PDA

View Full Version : A Bunch Of Unnecessary Expense



ZZ
01-17-2006, 12:24
I'm blowing between $400 to $500 due to stupidity. Just thought I'd give you guys a heads up.

I shorted the leads to the low pressure switch on my A/C last summer because the compressor clutch got too weak to pull itself in. It is aggravating having to pull over and bump the clutch. Evidently, the freon & oil leaked out after cold weather settled in. I forgot that I did this and ran the defroster on a rainy day last week on a 50 mile round trip. Needless to say that the compressor locked up and the pulley bearing overheated.

It sets today in the repair shop getting a complete flush, a rebuilt compressor, new accumulator, low ressure switch and orfice.

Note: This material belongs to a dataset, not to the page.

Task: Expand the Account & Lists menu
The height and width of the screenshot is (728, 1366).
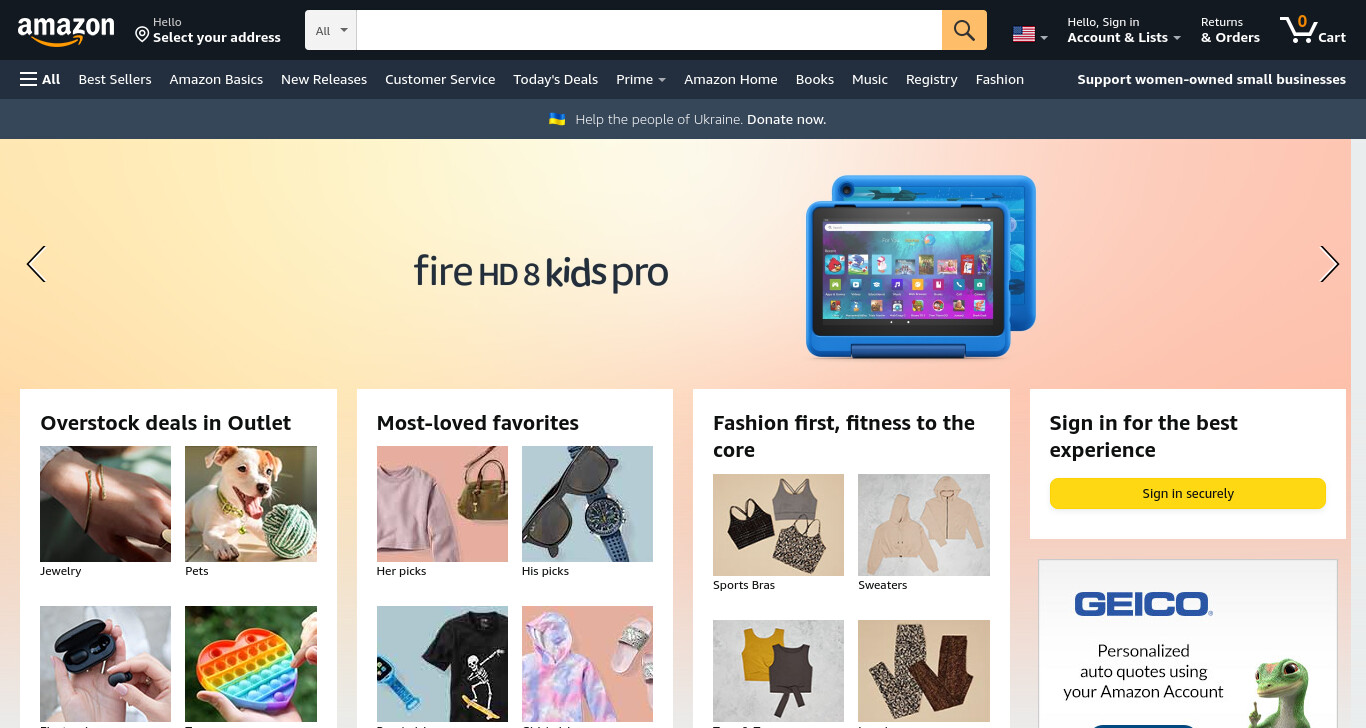Action: [1124, 30]
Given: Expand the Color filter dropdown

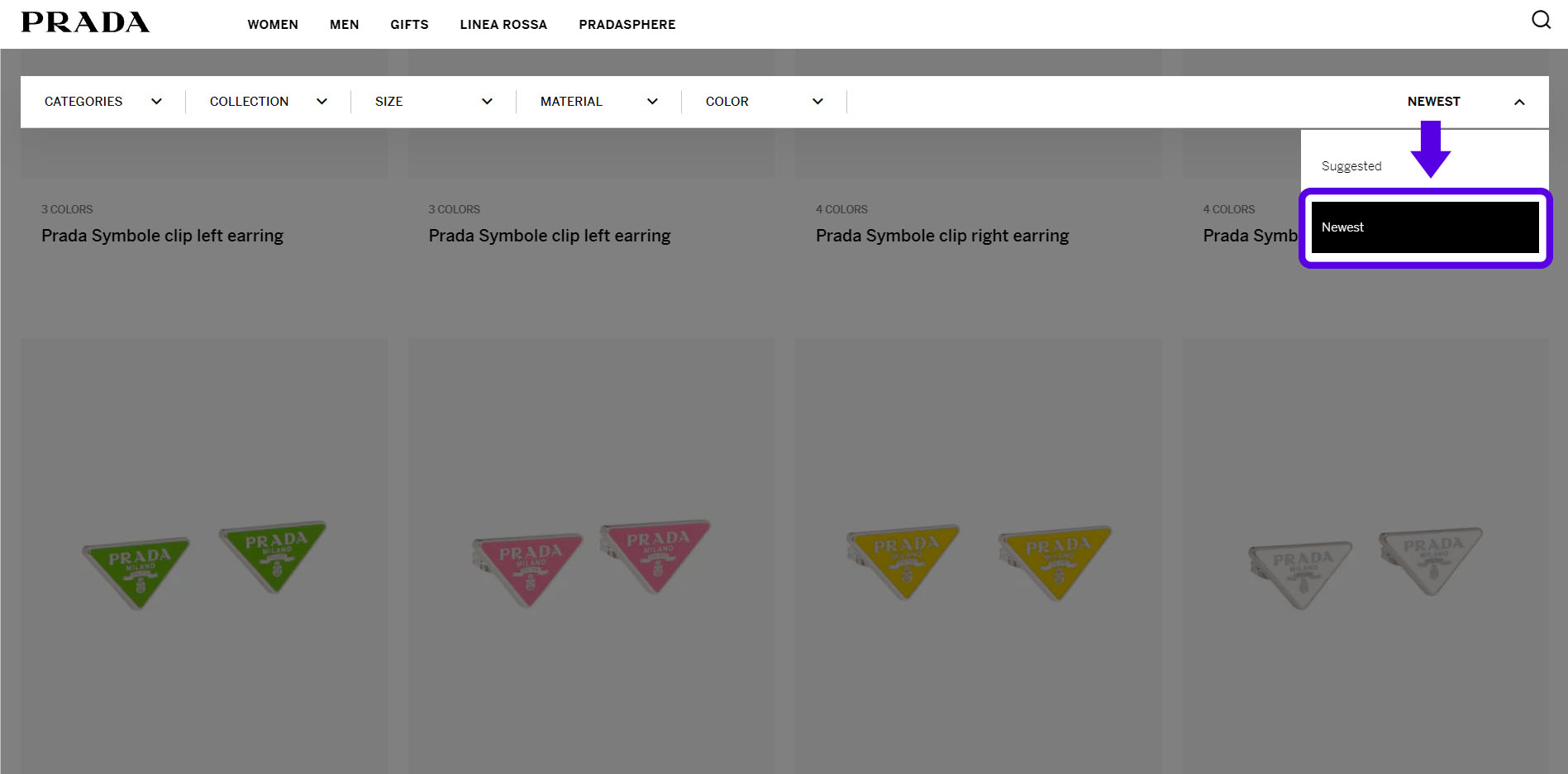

It looks like after 45 years that I'd be smarter than this. :mad:

Warren96
01-17-2006, 17:22
This sounds like something that I would have tried,given the oportunity. By sharing this with us maybe someone else can avoid this beartrap.Thank you.

ZZ
01-17-2006, 19:11
My expensive lesson wound up costing me $426.29 for parts & labor today.

At least I shouldn't have to worry about it come spring. The said they did a leak check on it.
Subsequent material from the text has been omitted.